* The data *
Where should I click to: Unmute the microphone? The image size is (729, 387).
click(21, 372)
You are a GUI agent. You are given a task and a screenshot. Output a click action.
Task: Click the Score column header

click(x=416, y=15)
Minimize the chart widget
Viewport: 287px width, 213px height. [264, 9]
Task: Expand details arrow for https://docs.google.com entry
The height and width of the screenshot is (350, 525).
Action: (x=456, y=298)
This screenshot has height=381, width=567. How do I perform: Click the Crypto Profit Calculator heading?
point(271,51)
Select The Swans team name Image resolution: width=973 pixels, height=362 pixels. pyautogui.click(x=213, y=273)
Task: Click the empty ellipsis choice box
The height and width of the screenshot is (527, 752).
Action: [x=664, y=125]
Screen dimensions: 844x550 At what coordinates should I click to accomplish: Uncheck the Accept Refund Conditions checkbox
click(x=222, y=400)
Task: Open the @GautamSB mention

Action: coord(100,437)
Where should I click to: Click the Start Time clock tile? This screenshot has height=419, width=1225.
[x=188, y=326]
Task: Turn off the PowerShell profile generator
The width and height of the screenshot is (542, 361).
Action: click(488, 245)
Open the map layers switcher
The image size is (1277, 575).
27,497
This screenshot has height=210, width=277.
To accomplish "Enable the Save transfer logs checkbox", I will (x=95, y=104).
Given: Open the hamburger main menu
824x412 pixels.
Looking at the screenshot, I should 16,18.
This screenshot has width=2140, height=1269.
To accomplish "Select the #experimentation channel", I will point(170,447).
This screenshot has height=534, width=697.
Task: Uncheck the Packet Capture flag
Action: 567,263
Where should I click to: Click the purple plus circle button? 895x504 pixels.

* Work instructions *
Retype everything in the material above exactly.

* Answer section *
Where should I click to: Unmute the microphone? The image size is (729, 387).
click(21, 372)
You are a GUI agent. You are given a task and a screenshot. Output a click action.
Task: Click the Score column header

click(x=416, y=15)
Minimize the chart widget
Viewport: 287px width, 213px height. [264, 9]
Task: Expand details arrow for https://docs.google.com entry
The height and width of the screenshot is (350, 525).
Action: (x=456, y=298)
This screenshot has height=381, width=567. How do I perform: Click the Crypto Profit Calculator heading?
point(271,51)
Select The Swans team name Image resolution: width=973 pixels, height=362 pixels. pyautogui.click(x=213, y=273)
Task: Click the empty ellipsis choice box
The height and width of the screenshot is (527, 752).
Action: [x=664, y=125]
Screen dimensions: 844x550 At what coordinates should I click to accomplish: Uncheck the Accept Refund Conditions checkbox
click(x=222, y=400)
Task: Open the @GautamSB mention

Action: coord(100,437)
Where should I click to: Click the Start Time clock tile? This screenshot has height=419, width=1225.
[x=188, y=326]
Task: Turn off the PowerShell profile generator
The width and height of the screenshot is (542, 361).
Action: click(488, 245)
Open the map layers switcher
The image size is (1277, 575).
27,497
This screenshot has height=210, width=277.
To accomplish "Enable the Save transfer logs checkbox", I will (x=95, y=104).
Given: Open the hamburger main menu
824x412 pixels.
Looking at the screenshot, I should 16,18.
This screenshot has width=2140, height=1269.
To accomplish "Select the #experimentation channel", I will point(170,447).
This screenshot has height=534, width=697.
Task: Uncheck the Packet Capture flag
Action: 567,263
Where should I click to: Click the purple plus circle button? 895x504 pixels.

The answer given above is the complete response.